Ping pong propagation in glsl compute shader possible in one call?

885 views Asked by At

I try to implement a propagation scheme for a 32x32x32 3D texture with a glsl compute shader, it would be very nice if I could do x iterations with just one execution of the shader.

I have 3 textures, one is the source one the target and the third accumulates everything. The source and target have to be swapped for each iteration. PseudoCode would look like OpenGL:

glUseProgram(computeShaderId);
glBindImageTexture(0, srcTexId, 0, GL_TRUE, 0, GL_READ_WRITE, GL_RGBA32F);
glBindImageTexture(1, targetTexId, 0, GL_TRUE, 0, GL_READ_WRITE, GL_RGBA32F);
glBindImageTexture(2, accumulateTexId, 0, GL_TRUE, 0, GL_READ_WRITE, GL_RGBA32F);
glDispatchCompute(32,32,32);

GLSL:

#version 430
layout (local_size_x = 1, local_size_y = 1, local_size_z =1) in;
layout(rgba32f) uniform image3D srcTex;
layout(rgba32f) uniform image3D targetTex;
layout(rgba32f) uniform image3D accumulateTex;

void main() {
  ivec3 currentPos = ivec3(gl_GlobalInvocationID.xyz);

  for (int i=0;i<8;i++){
    //accumulate the values of the 6 neighbours (top,bottom,left,right,front,back)
    //by usind the current sourceTexture
    //this involes  loadImage 
    vec4 neighbourValues=getValuesFrom6Neighbours(currentPos, currentSource);

    storeImage(currentTarget,currentPos,neighbourValues);

    vec4 value=loadImage(accumTex,currentPos);
    storeImage(accumTex,currentPos,neighbourValues+value);

    //the texture are swapped, which I have a solution for so no problem here
    swapSrcAndTarget();

    //here is the Problem how to synchronize all different shader invocations?
    someKindOfBarrier();
  }

The thing is that I can not do all this in one workgroup beacuse of the size of the texture. Would it be in one workgroup I just could use barrier() and it would be fine. Due to the swapping of the textures I need that all values are updated before there are read again from the next Iteration. Has someone an idea if this is somehow possible?

Thank you Marc

1

There are 1 answers

2
jozxyqk On BEST ANSWER

Exactly as you say everything can't fit in the active threads, so I don't believe this is directly possible unless you accept there will be error (when half the values you read may be from either before or after updating). In other words, all threads must finish the first ping before moving on to pong. As only a portion of threads are physically executed at once, putting the passes in a loop won't work.

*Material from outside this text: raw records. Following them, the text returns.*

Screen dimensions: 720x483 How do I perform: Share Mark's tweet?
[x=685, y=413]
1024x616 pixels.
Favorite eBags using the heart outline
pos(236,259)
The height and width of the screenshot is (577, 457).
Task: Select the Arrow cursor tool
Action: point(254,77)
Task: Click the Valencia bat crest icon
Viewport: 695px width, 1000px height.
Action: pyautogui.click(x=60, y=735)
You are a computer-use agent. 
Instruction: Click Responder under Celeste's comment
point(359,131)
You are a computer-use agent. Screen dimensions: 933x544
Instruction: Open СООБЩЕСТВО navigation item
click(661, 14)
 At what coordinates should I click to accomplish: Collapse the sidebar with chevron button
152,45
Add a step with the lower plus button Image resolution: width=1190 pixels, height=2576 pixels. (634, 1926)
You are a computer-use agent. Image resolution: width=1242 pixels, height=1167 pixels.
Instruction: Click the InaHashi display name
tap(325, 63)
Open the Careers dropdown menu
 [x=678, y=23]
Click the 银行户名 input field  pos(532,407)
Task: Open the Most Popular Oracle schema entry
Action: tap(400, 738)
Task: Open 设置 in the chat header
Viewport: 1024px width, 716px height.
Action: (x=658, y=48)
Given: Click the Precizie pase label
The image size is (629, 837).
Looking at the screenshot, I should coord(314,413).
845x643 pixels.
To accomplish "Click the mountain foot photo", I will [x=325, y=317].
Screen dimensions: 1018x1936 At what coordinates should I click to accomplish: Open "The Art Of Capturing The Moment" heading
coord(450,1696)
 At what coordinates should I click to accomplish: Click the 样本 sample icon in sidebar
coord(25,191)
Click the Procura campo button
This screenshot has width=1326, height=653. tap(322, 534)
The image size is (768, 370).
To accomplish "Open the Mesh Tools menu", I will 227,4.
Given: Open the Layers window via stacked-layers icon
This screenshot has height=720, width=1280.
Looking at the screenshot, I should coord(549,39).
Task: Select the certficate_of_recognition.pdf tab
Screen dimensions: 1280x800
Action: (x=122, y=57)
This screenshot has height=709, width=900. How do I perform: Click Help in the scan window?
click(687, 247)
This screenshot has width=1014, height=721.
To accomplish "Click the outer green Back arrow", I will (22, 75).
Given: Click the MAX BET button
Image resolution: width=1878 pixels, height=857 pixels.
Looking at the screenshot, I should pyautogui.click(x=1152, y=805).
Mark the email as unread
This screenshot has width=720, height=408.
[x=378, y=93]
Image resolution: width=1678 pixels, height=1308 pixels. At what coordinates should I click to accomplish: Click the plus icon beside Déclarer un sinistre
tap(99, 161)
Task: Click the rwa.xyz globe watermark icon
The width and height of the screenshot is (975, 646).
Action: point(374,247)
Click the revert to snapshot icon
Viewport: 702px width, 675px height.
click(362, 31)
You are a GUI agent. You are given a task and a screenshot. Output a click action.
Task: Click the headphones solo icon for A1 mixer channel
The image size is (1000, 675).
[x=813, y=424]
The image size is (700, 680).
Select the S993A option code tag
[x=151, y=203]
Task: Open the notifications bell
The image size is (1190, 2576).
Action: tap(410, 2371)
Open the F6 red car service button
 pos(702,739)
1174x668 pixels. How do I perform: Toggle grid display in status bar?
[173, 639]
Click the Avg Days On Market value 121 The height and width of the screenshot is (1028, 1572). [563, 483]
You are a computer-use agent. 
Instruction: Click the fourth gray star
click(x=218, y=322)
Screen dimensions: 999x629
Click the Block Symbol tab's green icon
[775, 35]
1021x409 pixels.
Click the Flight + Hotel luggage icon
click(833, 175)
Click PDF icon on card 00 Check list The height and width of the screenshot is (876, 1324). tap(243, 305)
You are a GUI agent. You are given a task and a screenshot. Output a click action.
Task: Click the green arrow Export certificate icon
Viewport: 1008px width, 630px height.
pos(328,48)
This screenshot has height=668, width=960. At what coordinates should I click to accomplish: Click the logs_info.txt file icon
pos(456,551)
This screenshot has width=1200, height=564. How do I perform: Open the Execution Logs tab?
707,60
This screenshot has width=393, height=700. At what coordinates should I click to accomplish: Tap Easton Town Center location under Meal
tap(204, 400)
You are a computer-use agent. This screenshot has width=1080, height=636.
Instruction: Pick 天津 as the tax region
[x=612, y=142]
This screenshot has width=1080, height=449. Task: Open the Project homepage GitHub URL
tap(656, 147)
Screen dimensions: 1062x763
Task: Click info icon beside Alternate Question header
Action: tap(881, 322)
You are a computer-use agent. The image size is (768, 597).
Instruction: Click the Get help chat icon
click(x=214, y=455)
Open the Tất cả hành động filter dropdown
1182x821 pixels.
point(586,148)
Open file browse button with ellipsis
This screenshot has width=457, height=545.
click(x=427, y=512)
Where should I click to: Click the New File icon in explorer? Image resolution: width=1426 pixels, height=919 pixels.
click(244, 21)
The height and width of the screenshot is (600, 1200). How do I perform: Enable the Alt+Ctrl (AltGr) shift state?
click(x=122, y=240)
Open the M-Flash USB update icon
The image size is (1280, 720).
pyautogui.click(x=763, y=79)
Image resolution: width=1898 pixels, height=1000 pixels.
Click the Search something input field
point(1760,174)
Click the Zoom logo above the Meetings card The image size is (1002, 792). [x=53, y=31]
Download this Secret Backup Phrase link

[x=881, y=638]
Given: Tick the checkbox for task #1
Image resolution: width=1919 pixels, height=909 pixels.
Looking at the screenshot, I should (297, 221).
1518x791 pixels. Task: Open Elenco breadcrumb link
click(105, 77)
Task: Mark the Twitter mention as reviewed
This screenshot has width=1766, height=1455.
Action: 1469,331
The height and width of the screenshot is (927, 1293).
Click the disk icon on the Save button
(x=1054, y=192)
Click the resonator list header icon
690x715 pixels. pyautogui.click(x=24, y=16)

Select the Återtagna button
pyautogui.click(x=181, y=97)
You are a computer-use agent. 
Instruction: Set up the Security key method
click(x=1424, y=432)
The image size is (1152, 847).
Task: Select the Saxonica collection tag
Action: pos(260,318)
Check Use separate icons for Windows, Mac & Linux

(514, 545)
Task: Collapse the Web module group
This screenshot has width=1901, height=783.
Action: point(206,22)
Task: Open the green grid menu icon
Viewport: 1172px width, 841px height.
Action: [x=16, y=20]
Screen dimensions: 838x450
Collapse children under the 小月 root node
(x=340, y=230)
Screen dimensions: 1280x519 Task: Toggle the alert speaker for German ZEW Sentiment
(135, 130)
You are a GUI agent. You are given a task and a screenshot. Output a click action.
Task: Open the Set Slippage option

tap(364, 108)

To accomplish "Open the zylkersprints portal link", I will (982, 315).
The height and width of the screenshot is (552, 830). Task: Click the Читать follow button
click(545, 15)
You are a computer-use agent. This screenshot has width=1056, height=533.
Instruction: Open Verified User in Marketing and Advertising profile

I can think of two things.

  1. Breaking up the problem into tiles that can fit, but then there will be no communication between tile edges (neighbours may be stale) until finishing the kernel/dispatch.
  2. Implementing your own scheduling and, using atomic opts, attempting to fetch tasks until a complete ping has been done (implying a manual sync). Only then move on to pong after a memoryBarrier(). From experience this will probably be a lot slower than putting glDispatchCompute in a for loop as you're doing.